Prompted by this discovery and puzzled by the obvious incongruence between Once
and Now, I tried to approach the problem before me from a more intimate point of
view: that is, I tried to imagine myself as being within the circle of Islam. It
was a purely intellectual experiment; and it revealed to me, within a very short
time, the right solution. I realized that the one and only reason for the social
and cultural decay of the Muslims consisted in the fact that they had gradually
ceased to follow the teachings of Islam in spirit. Islam was still there; but it
was a body without soul. The very element which once had stood for the strength
of the Muslim world was now responsible for its weakness: Islamic society had
been built, from the very outset, on religious foundations alone, and the
weakening of the foundations has necessarily weakened the cultural structure --
and possibly might cause its ultimate disappearance.
The more I understood how concrete and how immensely practical the teachings of
Islam are, the more eager became my questioning as to why the Muslims had
abandoned their full application to real life. I discussed this problem with
many thinking Muslims in almost all the countries between the Libyan Desert and
the Pamirs, between the Bosphorus and the Arabian Sea. It almost became an
obsession which ultimately overshadowed all my other intellectual interests in
the world of Islam.
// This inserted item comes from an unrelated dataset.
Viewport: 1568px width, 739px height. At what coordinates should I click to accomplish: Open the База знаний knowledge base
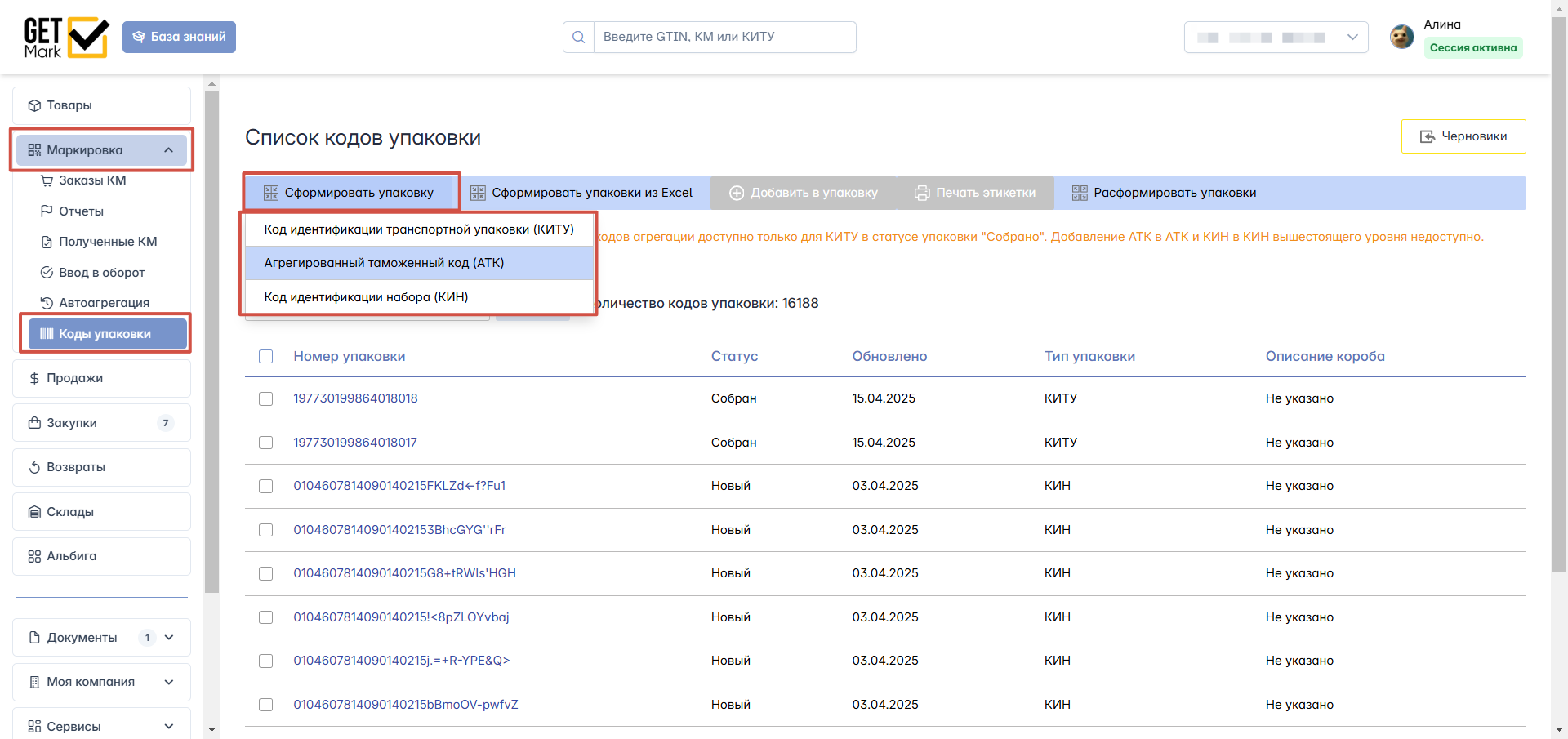click(x=179, y=37)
The questioning steadily grew in emphasis -- until I, a
non-Muslim, talked to Muslims as if I were to defend Islam from their negligence
and indolence. The progress was imperceptible to me, until one day -- it was in
autumn 1925, in the mountains of Afghanistan -- a young provincial Governor said
to me: "But you are a Muslim, only you don't know it yourself." I was struck by
these words and remained silent. But when I came back to Europe once again, in
1926, I saw that the only logical consequence of my attitude was to embrace
Islam.
So much about the circumstances of my becoming a Muslim. Since then I was asked,
time and again: "Why did you embrace Islam ? What was it that attracted you
particularly ?" -- and I must confess: I don't know of any satisfactory answer.
It was not any particular teaching that attracted me, but the whole wonderful,
inexplicably coherent structure of moral teaching and practical life program.
I could not say, even now, which aspect of it appeals to me more than any other.
Islam appears to me like a perfect work of architecture. All its parts are
harmoniously conceived to complement and support each other: nothing is
superfluous and nothing lacking, with the result of an absolute balance and
solid composure. Probably this feeling that everything in the teachings and
postulates of Islam is "in its proper place," has created the strongest
impression on me. There might have been, along with it, other impressions also
which today it is difficult for me to analyze. After all, it was a matter of
love; and love is composed of many things; of our desires and our loneliness, of
our high aims and our shortcomings, of our strength and our weakness. So it was
in my case. Islam came over me like a robber who enters a house by night; but,
unlike a robber, it entered to remain for good.
Ever since then I endeavored to learn as much as I could about Islam. I studied
the Qur'an and the Traditions of the Prophet (peace and blessings be upon him);
I studied the language of Islam and its history, and a good deal of what has
been written about it and against it. I spent over five years in the Hijaz and
Najd, mostly in al-Madinah, so that I might experience something of the original
surroundings in which this religion was preached by the Arabian Prophet. As the
Hijaz is the meeting center of Muslims from many countries, I was able to
compare most of the different religious and social views prevalent in the
Islamic world in our days. Those studies and comparisons created in me the firm
conviction that Islam, as a spiritual and social phenomenon, is still in spite
of all the drawbacks caused by the deficiencies of the Muslims, by far the
greatest driving force mankind has ever experienced; and all my interest became,
since then, centered around the problem of its regeneration.